§ **TO DO**:
Please set down only the lines running from the one with "Task: Click the Omit amino acids connector" through the last line of the entries, exactly as written and without any pictures.
(DATA SHOWN)
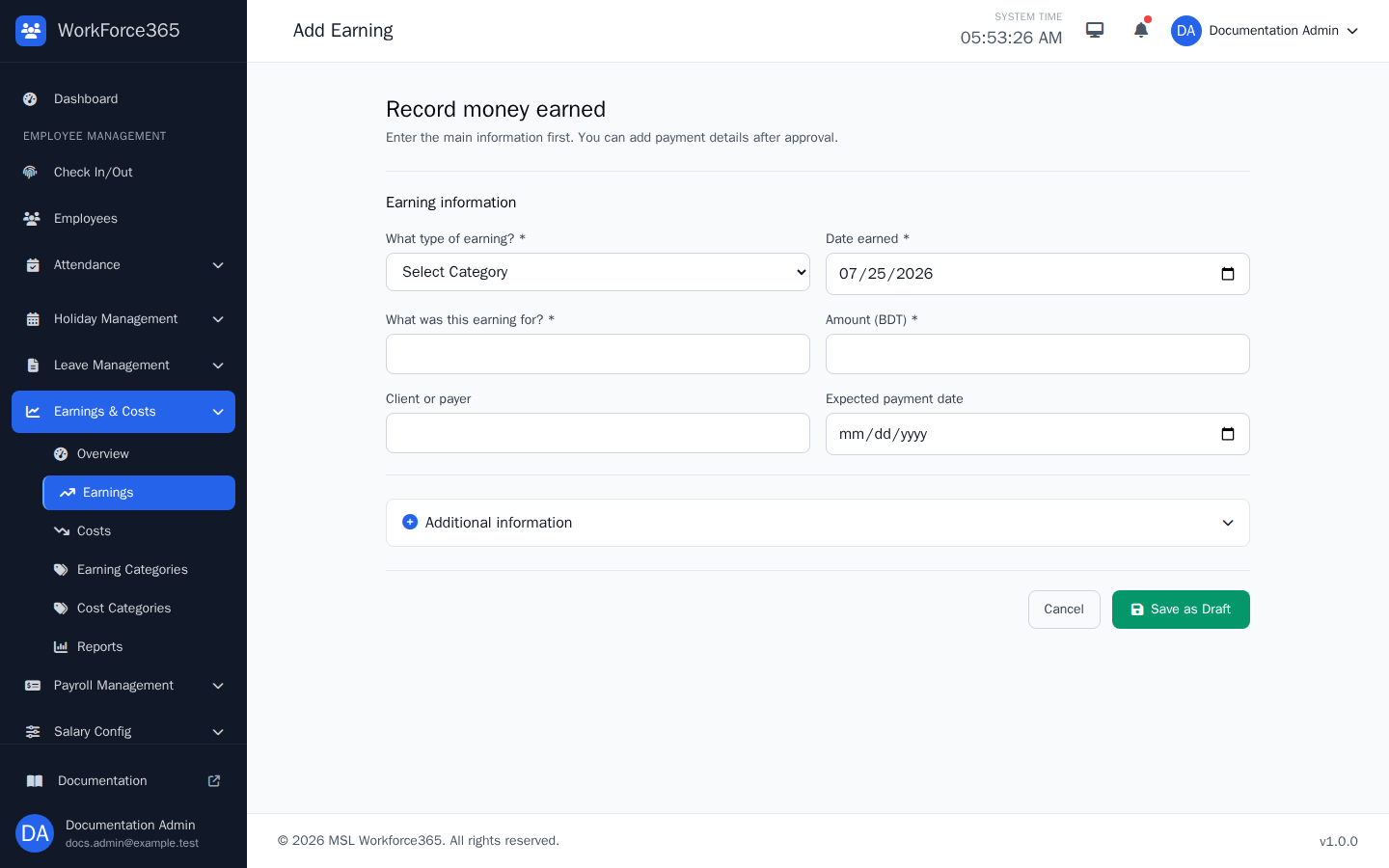The width and height of the screenshot is (1389, 868).
Task: Focus the Amount (BDT) input field
Action: tap(1038, 354)
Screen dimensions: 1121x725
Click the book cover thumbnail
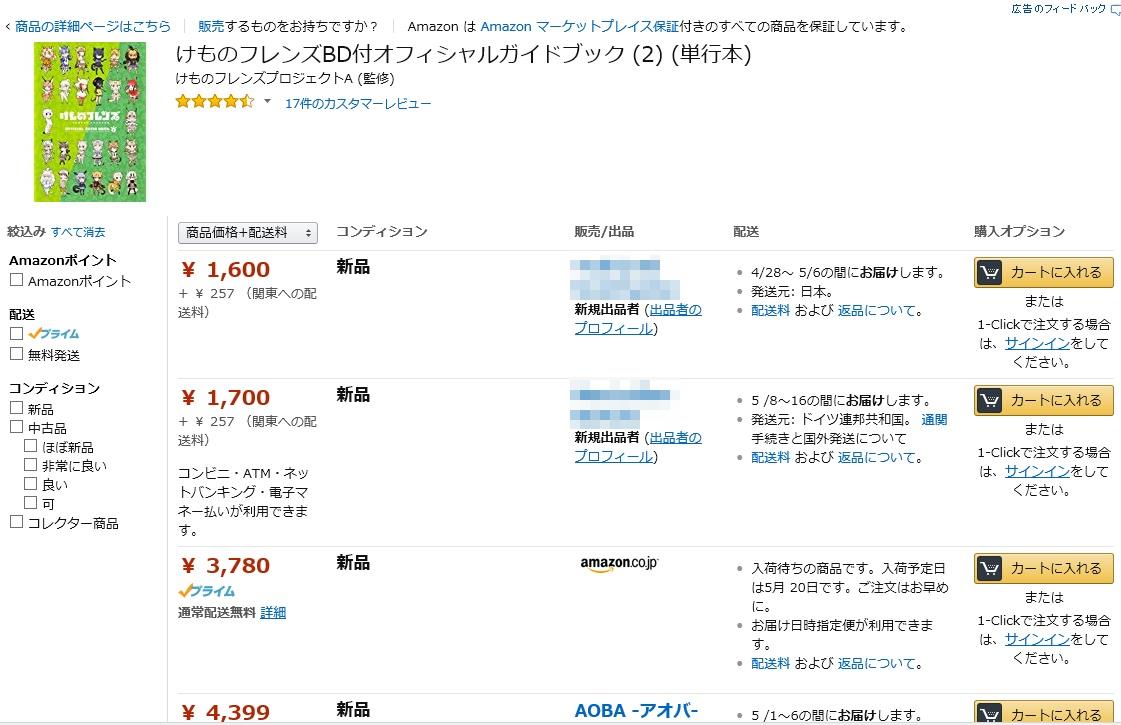pyautogui.click(x=90, y=122)
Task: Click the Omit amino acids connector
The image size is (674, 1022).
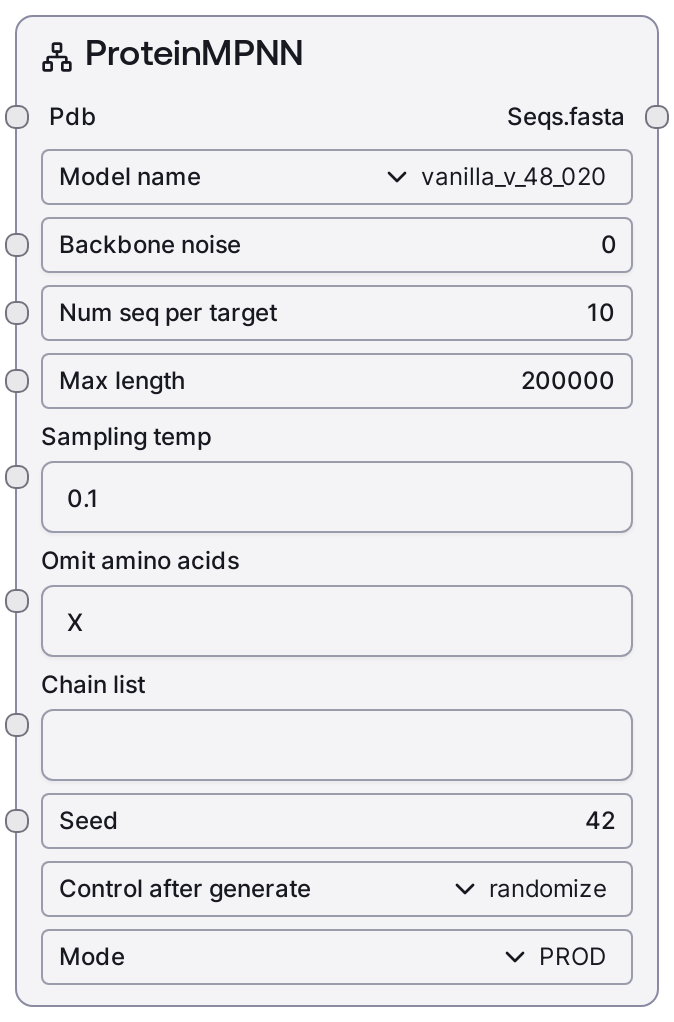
(End DATA SHOWN)
§ **WRITTEN RESPONSE**:
Task: Click the Omit amino acids connector
The image size is (674, 1022).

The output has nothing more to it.